Depuis quelques années, certains chercheurs pensent que C. pneumoniae pourrait s'allier à ces différents facteurs pour causer des lésions au niveau des artères. Les méthodes de détection d'anticorps sont limitées, car elles ne permettent pas de distinguer les espèces de Chlamydiae, ni différencier une infection actuelle d'une ancienne infection. De plus, la méthode choisie devra être capable de detecteur [i.e. détecter] un petit nombre de bactéries dans des spécimen difficiles à extraire comme le sang, de par leur teneur protéique élevée, ou, comme les sécrétions respiratoires, par la multitude de micro-organismes présents dans les sécrétions respiratoires.
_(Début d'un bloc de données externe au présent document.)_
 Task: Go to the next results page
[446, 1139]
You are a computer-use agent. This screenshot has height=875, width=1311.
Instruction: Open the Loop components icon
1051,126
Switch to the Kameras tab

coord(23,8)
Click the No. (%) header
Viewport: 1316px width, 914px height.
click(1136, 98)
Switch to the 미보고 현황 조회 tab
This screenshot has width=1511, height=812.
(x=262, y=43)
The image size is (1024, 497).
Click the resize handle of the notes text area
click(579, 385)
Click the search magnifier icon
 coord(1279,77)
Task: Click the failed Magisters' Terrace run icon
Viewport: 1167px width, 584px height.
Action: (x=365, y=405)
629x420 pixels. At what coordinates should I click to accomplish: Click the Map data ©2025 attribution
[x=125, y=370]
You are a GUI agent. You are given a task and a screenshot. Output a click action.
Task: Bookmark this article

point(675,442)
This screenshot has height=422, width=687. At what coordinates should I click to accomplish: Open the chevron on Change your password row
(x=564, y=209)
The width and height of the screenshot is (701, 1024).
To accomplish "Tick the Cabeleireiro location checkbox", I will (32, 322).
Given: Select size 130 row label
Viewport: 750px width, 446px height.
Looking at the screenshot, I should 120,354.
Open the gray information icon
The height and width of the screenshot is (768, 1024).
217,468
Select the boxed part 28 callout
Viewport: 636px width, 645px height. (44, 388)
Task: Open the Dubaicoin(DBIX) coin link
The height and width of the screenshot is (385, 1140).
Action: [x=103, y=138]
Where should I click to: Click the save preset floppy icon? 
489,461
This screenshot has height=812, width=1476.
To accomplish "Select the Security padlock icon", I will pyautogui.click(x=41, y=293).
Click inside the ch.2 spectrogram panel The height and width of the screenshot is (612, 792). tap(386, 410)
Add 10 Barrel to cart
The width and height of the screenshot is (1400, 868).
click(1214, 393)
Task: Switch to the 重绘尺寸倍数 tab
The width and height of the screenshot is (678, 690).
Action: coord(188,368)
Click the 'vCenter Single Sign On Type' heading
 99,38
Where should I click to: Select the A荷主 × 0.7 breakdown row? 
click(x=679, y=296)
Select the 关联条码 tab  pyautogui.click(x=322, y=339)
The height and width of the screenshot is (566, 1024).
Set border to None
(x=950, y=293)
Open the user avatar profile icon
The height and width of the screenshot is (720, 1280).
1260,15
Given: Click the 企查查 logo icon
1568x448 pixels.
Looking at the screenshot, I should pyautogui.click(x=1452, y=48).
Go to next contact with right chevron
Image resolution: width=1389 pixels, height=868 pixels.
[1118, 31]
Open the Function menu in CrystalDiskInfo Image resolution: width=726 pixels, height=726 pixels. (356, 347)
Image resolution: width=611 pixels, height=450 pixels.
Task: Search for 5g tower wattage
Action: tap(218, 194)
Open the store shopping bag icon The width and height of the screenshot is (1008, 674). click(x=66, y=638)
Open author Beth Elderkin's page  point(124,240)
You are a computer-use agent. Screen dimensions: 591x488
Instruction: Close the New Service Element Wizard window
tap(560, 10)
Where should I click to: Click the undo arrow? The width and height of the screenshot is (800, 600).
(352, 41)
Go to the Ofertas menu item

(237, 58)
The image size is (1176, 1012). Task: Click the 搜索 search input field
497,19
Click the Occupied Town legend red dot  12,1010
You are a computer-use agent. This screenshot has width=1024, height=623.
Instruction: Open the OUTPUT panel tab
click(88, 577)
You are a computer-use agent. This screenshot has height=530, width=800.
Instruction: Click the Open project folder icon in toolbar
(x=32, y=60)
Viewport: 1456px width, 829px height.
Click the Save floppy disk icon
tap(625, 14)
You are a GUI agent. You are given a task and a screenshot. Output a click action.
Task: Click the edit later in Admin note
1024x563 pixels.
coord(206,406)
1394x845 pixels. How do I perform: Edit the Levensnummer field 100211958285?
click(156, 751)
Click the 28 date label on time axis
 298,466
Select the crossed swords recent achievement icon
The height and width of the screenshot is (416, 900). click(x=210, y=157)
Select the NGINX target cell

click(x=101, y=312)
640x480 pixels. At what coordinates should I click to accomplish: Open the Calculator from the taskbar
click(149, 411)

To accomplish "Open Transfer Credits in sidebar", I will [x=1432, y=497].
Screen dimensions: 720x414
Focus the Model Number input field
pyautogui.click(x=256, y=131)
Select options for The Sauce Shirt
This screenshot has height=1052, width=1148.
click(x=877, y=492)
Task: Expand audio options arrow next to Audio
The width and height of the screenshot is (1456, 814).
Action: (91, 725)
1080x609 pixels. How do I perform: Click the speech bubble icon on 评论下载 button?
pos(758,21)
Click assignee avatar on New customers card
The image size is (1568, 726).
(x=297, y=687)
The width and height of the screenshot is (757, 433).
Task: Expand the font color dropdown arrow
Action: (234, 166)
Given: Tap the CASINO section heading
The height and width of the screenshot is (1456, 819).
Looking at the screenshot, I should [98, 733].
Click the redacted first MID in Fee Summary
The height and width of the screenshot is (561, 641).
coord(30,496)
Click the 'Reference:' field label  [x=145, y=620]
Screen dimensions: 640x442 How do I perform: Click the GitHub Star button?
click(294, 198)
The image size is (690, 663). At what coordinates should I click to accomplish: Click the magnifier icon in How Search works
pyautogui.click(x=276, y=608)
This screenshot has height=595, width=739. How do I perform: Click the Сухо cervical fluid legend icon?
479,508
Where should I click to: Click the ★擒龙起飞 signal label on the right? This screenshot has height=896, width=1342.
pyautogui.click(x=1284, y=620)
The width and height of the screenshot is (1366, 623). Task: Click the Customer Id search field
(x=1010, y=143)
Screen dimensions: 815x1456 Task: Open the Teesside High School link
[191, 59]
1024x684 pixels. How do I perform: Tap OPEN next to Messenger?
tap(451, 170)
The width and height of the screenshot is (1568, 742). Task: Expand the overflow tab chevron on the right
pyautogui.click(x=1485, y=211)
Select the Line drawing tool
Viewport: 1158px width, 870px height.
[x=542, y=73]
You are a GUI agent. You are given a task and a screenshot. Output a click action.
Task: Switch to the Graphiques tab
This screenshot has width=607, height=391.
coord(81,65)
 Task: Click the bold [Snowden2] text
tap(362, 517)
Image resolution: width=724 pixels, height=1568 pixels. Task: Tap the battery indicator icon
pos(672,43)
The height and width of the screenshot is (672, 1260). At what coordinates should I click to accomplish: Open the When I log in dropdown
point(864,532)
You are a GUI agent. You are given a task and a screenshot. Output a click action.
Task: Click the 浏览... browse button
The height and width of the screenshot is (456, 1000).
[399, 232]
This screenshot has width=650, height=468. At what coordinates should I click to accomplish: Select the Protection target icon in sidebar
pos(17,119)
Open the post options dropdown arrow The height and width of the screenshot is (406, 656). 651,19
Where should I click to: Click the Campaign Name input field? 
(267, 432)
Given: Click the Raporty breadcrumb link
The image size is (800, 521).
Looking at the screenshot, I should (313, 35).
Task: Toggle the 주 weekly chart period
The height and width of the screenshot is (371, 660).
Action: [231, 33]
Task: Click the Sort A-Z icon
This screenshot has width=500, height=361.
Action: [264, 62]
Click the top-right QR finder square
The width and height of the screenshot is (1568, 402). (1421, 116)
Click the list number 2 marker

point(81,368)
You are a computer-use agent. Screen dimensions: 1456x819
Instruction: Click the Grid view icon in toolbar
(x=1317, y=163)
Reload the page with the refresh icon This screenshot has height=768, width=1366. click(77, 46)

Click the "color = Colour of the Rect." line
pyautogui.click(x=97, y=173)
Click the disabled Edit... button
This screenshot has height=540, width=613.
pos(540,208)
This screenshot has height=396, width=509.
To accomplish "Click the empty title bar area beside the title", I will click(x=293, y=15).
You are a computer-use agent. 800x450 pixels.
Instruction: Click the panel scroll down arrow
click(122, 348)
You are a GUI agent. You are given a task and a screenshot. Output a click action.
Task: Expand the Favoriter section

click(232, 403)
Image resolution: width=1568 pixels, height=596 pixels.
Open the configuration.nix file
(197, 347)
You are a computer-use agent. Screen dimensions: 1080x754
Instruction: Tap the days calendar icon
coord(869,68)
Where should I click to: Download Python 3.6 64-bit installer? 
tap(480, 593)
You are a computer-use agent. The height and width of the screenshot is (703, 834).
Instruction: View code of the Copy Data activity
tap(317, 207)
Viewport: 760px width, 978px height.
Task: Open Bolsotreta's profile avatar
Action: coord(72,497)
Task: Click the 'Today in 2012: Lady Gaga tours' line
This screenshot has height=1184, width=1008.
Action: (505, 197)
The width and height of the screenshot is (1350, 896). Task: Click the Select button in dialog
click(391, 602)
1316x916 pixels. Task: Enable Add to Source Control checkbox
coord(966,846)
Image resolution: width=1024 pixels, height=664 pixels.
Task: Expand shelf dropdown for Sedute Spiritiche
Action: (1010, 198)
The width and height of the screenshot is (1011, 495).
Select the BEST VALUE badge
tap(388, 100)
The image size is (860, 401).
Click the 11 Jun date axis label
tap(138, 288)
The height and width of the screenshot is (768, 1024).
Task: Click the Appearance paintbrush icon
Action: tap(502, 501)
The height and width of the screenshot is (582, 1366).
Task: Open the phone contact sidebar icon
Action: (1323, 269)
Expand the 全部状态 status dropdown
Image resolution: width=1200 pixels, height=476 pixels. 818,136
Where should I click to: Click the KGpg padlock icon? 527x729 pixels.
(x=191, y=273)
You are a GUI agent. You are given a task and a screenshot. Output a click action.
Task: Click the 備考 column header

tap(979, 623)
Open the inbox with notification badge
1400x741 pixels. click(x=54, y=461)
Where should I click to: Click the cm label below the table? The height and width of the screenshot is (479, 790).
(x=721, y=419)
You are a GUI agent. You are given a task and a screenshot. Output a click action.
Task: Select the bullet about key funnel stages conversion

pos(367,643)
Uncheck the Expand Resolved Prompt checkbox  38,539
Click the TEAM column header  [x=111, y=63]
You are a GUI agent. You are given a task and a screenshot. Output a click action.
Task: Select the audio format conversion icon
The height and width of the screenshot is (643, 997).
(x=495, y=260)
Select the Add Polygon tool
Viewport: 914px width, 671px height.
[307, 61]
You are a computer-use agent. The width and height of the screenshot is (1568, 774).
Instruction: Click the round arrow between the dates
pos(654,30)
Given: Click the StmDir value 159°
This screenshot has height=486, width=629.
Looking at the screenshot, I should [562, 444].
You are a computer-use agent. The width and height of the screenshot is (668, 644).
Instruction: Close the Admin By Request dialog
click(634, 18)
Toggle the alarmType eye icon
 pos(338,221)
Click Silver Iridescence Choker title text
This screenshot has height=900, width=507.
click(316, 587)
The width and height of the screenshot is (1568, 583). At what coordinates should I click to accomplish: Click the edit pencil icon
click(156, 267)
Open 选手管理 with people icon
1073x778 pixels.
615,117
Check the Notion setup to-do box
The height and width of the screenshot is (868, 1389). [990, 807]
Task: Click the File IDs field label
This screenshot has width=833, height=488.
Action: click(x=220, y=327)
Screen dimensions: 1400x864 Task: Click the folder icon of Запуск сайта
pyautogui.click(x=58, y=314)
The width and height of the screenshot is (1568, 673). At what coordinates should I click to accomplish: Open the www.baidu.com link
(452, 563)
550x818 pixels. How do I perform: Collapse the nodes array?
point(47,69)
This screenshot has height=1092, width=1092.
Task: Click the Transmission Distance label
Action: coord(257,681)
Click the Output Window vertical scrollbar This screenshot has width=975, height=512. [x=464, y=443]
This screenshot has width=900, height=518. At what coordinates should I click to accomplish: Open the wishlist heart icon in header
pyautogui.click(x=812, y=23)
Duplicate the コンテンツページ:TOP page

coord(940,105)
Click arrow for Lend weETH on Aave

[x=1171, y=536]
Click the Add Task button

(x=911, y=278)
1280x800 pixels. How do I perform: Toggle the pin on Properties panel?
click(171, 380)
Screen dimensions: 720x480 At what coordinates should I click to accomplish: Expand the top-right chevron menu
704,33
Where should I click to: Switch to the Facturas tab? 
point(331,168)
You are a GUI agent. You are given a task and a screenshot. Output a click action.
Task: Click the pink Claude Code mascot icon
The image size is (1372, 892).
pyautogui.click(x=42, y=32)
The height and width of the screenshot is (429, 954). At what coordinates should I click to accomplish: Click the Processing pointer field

La méthode la plus sensible actuellement est l'amplification d'une séquence spécifique d'ADN à l'aide de la méthode de la PCR. On s'appuiera sur deux approches: le développement de deux PCRs, chacun servant de contrôle à l'autre pour écarter la possibilité des faux positifs et la production par clonage des cibles moléculaires modifiées qui seront employées comme témoins positifs afin d'identifier les spécimen [i.e. spécimens] avec inhibiteurs de PCR qui pourront donner naissance à des faux négatifs. Les différentes paires d'amorces seront testées afin de choisir les plus sensibles et spécifiques pour cette espèce. Les marqueurs utilisés sont: le gène ribosomal 16S, spécifique et caractéristique à C. pneumoniae, versus le petit gène inconnu décrit par Campbell (1992) qui a beaucoup été utlisé par plusieurs chercheurs. Le gène ppme[indice supérieur +] de C. pneumoniae sera également utilisé pour différencier C. pneumoniae de C. trachomatis, C. psittaci et C. pecorum. --Résumé abrégé par UMI.